Looks great! What controllers are those and what layout are you using?

[–] pinsl 3 points 1 year ago (1 children)
[–] [email protected] 1 points 1 year ago (1 children)

Very cool, thanks. How did you find the adjustment to Miryoku? I'm planning on trying that layout on my Cheapino

[–] pinsl 1 points 1 year ago

Home row mods took me a while to get used to but once it clicks it works very well.

[–] Xanthrax 3 points 1 year ago (1 children)

Is it comfortable having the thumb row that far in?

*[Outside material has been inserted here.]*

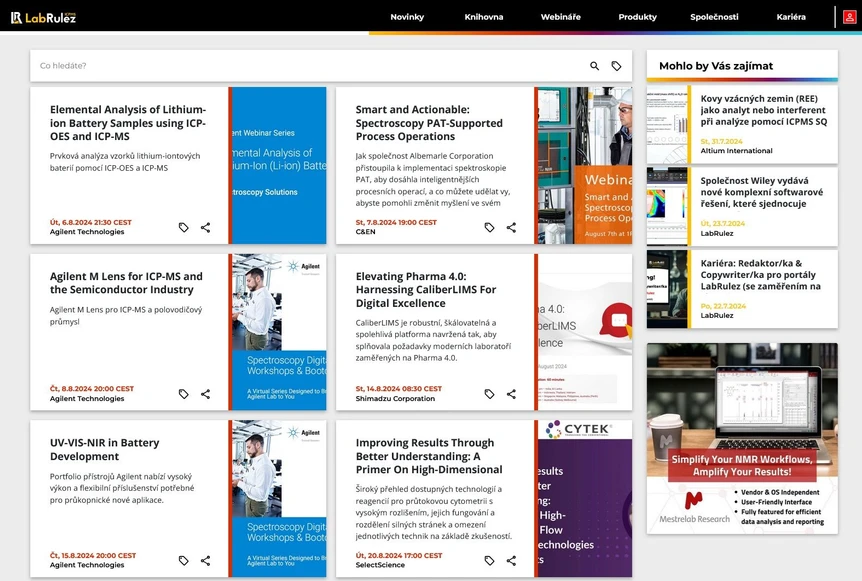Share the UV-VIS-NIR in Battery Development card
The width and height of the screenshot is (862, 581).
point(206,561)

[–] pinsl 4 points 1 year ago

Yes absolutely, for me it is. My fingertips align with the home row and center thumb cluster key when I relax my hand and rest it on the keyboard. To test the layout I printed it out on paper before ordering the PCB.

[–] nezbyte 2 points 1 year ago (1 children)

Looks great! How do you like the 4P4C connection so far?

[–] pinsl 4 points 1 year ago

works great, used it before on a dactyl manuform build

[–] [email protected] 2 points 1 year ago (1 children)

Looks really clean! How do the RJ11s compare to the RJ45s in the cheapino? Could you get away with doing a single microcontroller with them?

[–] pinsl 3 points 1 year ago* (last edited 1 year ago) (1 children)

The connector that the cheapino uses (8P8C) has eight pins while the 4P4C connector that I use has four pins. The cheapino uses eight wires to connect its halfs. So no, you cannot just use the 4P4C connector instead of the 8P8C connector.

Note that the terms RJ11 and RJ45 only specify the type of connector but don't how much pins it has. Use the terms 4P4C and 8P8C instead.

[–] [email protected] 1 points 1 year ago

Thanks for the explanation! Yeah, I misremembered what I read about the cheapino not using all of its 8P8C wires (it uses 7 out of 8), but that makes sense.